Cet impact n’a rien d’anecdotique puisqu’il représenterait environ 10 TWh supplémentaires, soit une augmentation de 2% de la consommation d’électricité du pays. A cela il faudra rajouter l’énergie nécessaire à la fabrication des éléments de réseau, et surtout à la production des milliards de terminaux et d’objets connectés que nous souhaiterons relier via ce réseau (dans le monde, l’énergie de fabrication des terminaux, serveurs, et éléments de réseau représente 3 fois l’énergie de fonctionnement des réseaux, hors data centers).
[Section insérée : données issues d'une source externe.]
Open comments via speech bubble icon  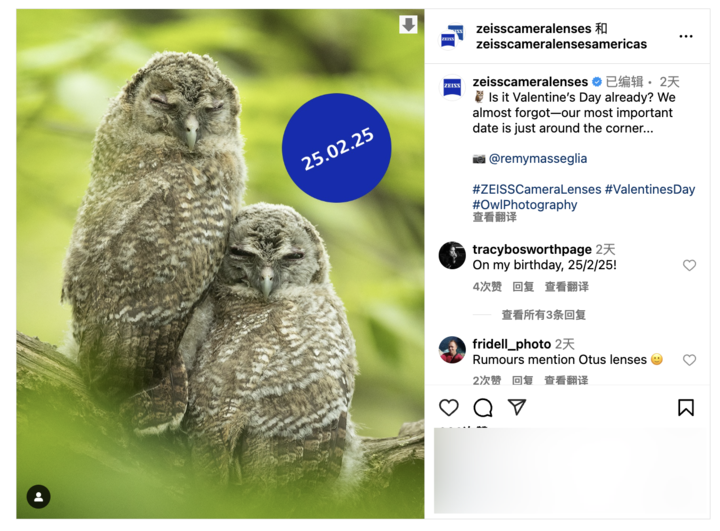point(483,407)
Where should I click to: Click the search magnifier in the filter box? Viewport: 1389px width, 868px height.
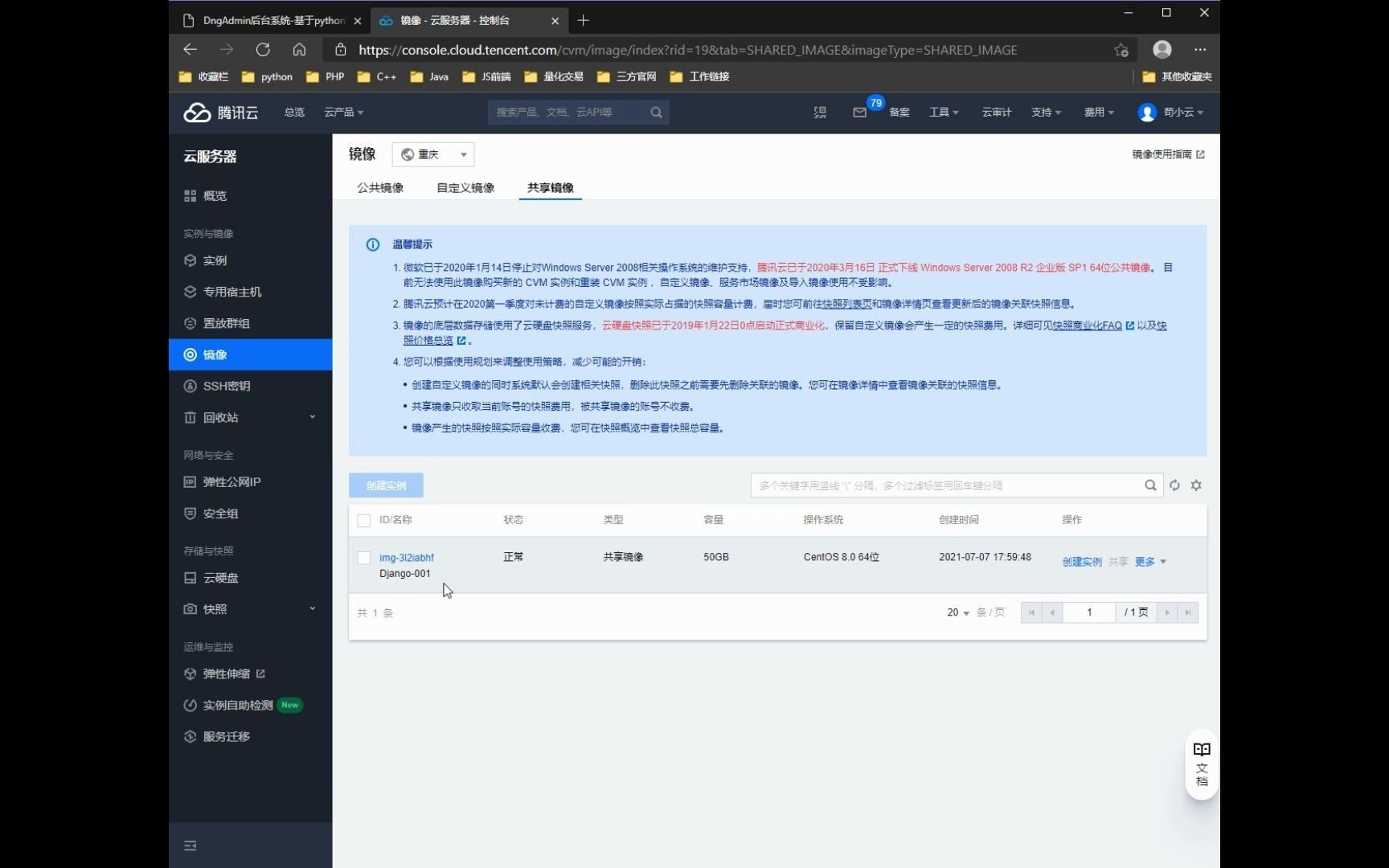[x=1150, y=485]
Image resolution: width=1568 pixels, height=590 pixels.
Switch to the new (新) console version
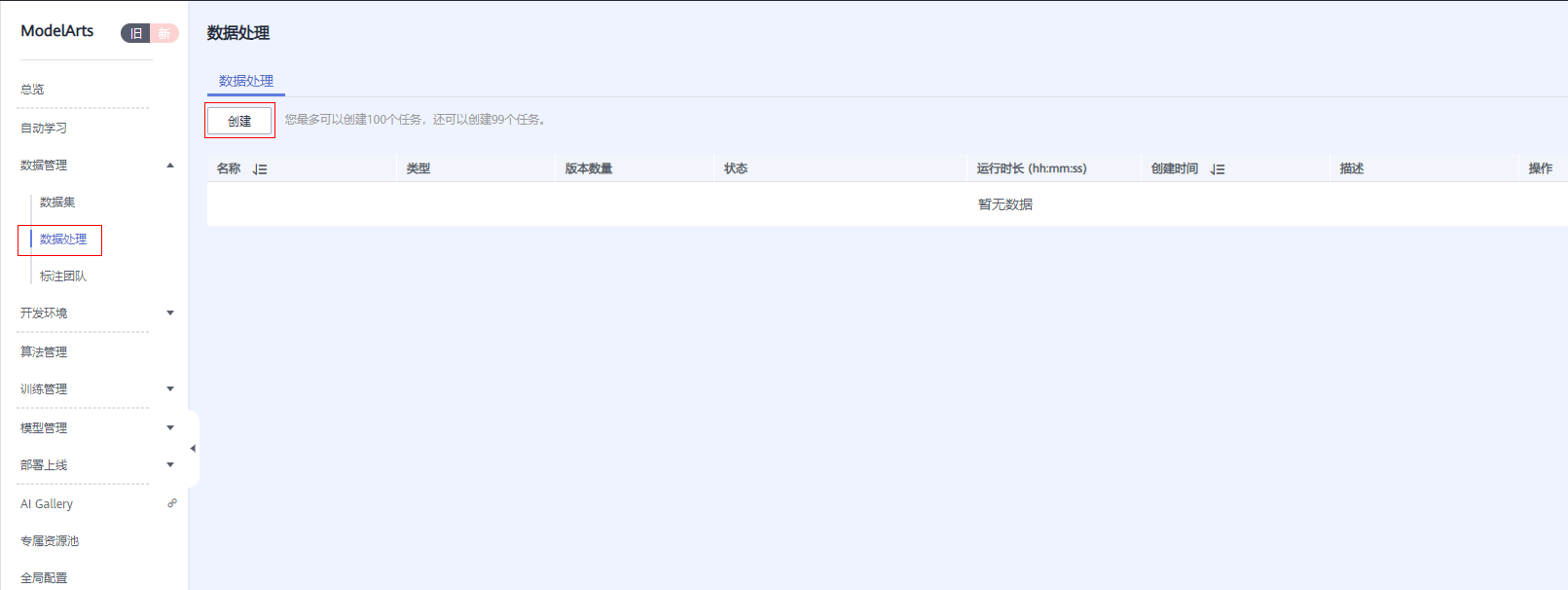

Alors qu’une augmentation de la durée d’utilisation des smartphones serait centrale pour réduire leur empreinte carbone, l’apparition de la 5G accélérerait leur remplacement, pour le plus grand bonheur des fabricants d’équipements, et le plus grand malheur de notre balance commerciale, puisque tout est importé.
Est-ce la bonne direction que de faire fortement augmenter l’empreinte énergétique – donc carbone – de notre système de communication quand les économies d’énergie sont à encourager au nom d’un autre objectif national, lui inscrit dans la loi, la neutralité carbone ? Et que cette explosion d’objets connectés soit bonne pour l’efficacité énergétique ailleurs reste à prouver…
...
En face, les revenus des opérateurs ne vont probablement pas suivre, puisque les services offerts lors de l’introduction des forfaits 5G seront…les mêmes qu’aujourd’hui ! Il sera compliqué de faire payer la seule réduction des temps de téléchargement, ou la moindre détérioration des débits dans les zones très fréquentées. Les espoirs des opérateurs reposent sur des solutions de type Industrie 4.0 à destination des entreprises, mais d’autres technologies (Wifi, Sigfox, LoRa, NB-IOT, LTE M etc..), moins coûteuses, et déjà en place depuis plusieurs années, constituent des alternatives crédibles pour un grand nombre d’usages à base d’objets connectés (IoT).